Work to complete ▸ Rewrite the lines from the start of the rows through the line that contains "expand-icon is located" as a Markdown table with the columns No. and Line. Omit any blank lines.

Pixel coordinate grounding data
════════════════
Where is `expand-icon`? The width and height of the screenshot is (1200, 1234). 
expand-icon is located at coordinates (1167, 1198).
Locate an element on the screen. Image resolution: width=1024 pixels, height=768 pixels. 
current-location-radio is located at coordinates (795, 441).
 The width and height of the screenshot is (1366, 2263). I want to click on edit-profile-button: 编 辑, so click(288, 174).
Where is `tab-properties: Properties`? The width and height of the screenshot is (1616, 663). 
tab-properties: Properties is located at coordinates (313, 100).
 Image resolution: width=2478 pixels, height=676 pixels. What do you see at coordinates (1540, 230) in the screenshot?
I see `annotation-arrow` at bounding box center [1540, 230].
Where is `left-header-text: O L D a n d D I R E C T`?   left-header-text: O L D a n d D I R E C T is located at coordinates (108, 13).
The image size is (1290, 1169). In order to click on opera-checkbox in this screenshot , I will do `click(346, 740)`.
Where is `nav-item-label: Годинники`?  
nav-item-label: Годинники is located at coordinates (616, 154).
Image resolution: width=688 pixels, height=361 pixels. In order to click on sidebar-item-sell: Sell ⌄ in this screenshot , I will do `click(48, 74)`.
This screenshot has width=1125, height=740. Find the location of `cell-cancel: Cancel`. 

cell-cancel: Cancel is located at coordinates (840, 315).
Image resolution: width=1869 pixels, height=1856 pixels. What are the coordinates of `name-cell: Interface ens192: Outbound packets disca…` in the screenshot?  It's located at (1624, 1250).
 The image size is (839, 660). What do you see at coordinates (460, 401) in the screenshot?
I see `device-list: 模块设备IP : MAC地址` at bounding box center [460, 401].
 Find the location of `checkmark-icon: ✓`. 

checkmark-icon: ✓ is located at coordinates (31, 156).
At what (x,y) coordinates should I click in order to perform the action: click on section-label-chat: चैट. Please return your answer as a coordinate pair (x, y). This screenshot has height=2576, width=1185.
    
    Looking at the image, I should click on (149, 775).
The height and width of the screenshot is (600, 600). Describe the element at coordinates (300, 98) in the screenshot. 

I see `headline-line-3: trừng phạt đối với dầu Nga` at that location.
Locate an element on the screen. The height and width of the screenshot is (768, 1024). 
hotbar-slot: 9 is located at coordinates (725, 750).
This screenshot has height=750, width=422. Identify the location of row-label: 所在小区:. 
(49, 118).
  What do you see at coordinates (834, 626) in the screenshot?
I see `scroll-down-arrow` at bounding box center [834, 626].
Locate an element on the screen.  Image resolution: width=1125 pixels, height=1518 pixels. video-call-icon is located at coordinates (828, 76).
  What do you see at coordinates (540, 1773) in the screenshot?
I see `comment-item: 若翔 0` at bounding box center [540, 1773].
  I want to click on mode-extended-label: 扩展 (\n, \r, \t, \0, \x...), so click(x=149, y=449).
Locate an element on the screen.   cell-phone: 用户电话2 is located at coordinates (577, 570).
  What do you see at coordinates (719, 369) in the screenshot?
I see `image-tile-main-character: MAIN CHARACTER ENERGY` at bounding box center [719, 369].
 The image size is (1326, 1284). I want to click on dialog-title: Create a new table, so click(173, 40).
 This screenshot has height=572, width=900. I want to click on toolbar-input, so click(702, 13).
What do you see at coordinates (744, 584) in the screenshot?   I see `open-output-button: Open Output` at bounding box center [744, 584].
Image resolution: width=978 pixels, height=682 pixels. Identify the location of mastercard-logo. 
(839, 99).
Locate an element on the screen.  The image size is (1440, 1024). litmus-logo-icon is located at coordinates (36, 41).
════════════════
Response area ▸
| No. | Line |
|---|---|
| 1 | Where is `expand-icon`? The width and height of the screenshot is (1200, 1234).  |
| 2 | expand-icon is located at coordinates (1167, 1198). |